Meski begitu, tantangannya tidak ringan yakni stigma sebagai “makanan orang miskin” hingga proses produksi yang lama kerap membuat leye semakin tersisih. Meski demikian, generasi muda di daerah pegunungan Jawa Tengah ini justru tampil sebagai garda depan untuk menjaga warisan kuliner tersebut tetap hidup.
Fitriyah (45), warga Dusun Pasunten Desa Lipursari Kecamatan Leksono, Kabupaten Wonosobo, sudah sejak kecil akrab dengan aroma singkong kukus yang memenuhi dapur kayu di rumahnya.
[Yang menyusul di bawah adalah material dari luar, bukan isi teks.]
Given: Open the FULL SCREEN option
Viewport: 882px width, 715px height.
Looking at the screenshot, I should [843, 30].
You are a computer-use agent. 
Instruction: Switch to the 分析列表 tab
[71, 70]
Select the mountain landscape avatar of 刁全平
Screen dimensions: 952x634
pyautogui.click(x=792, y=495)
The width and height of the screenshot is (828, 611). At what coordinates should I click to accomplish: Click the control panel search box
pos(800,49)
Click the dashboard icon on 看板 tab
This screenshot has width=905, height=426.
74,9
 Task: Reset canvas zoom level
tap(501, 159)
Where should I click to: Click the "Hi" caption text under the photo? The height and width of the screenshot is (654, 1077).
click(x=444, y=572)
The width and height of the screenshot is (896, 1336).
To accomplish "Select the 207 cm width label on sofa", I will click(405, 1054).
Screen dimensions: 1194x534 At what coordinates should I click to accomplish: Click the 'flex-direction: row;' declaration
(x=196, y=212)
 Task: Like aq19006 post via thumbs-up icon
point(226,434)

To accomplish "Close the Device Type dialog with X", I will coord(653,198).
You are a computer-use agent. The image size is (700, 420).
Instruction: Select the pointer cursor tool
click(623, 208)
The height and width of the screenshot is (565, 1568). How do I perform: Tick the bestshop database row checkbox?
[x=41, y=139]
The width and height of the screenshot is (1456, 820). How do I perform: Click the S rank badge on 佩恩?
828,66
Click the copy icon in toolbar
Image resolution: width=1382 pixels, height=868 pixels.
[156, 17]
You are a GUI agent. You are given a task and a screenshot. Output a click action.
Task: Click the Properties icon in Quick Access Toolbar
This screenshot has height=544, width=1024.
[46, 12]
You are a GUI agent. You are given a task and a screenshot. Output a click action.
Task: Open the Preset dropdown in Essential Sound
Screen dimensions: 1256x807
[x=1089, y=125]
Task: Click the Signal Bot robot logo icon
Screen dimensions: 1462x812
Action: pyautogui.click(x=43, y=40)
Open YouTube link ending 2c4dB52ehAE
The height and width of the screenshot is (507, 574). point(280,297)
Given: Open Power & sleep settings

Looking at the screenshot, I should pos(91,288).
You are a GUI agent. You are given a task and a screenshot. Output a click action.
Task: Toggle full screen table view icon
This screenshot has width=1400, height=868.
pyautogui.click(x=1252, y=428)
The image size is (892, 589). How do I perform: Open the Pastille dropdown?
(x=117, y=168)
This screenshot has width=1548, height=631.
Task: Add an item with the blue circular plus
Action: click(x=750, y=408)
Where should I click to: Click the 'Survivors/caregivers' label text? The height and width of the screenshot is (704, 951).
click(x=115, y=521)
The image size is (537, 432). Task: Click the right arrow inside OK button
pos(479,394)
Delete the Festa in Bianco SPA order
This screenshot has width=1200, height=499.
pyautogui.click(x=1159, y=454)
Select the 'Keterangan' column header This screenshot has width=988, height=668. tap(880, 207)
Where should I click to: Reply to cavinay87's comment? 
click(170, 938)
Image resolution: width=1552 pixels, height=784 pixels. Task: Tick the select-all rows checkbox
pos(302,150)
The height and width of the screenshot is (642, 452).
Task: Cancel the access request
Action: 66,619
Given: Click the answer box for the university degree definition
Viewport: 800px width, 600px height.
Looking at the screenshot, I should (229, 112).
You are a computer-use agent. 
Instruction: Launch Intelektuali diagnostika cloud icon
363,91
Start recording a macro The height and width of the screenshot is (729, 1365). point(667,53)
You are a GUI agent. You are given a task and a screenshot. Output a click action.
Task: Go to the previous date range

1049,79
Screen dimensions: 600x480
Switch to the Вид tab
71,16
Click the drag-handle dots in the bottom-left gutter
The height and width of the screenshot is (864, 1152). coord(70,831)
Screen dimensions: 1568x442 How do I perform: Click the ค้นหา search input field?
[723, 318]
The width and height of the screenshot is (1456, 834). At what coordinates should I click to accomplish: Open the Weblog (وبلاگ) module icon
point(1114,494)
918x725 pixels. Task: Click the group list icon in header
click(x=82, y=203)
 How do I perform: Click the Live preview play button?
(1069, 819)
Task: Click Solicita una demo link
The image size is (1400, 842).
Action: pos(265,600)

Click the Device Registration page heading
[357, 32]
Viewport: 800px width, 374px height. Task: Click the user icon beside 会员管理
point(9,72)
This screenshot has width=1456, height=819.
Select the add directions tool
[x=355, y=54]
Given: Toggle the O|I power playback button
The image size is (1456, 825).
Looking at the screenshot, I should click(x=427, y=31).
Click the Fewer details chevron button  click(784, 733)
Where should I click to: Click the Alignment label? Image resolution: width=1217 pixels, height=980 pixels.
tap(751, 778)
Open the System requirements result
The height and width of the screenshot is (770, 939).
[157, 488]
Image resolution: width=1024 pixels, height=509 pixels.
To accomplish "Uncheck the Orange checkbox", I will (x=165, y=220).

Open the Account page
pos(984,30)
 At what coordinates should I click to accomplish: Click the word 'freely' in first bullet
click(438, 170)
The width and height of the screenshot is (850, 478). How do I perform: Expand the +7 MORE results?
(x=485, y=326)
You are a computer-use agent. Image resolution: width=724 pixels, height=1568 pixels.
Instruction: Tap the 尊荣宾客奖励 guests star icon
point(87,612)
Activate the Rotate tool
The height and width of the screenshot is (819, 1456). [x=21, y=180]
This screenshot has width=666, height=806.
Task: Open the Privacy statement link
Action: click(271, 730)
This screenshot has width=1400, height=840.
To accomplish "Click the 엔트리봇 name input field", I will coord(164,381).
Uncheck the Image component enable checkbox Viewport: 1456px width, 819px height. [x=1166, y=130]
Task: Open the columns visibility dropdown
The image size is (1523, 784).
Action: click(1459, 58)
Setiap hari, Fitriyah memasak satu kilogram leye untuk disantap enam orang yakni ia dan suami, dua orang anaknya serta ayah dan ibunya. Sudah puluhan tahun keluarga Fitriyah mengonsumsi leye. Bahkan anak bungsunya, Zafa (13) terlihat lahap menikmati sepiring leye dengan bakmi goreng.
Kini, putrinya yang beranjak remaja mulai belajar cara membuat gaplek, bahan dasar leye. Leye berbentuk butiran kecil seperti beras dengan warna cokelat bening tanpa berbau dan mampu bertahan hingga lama.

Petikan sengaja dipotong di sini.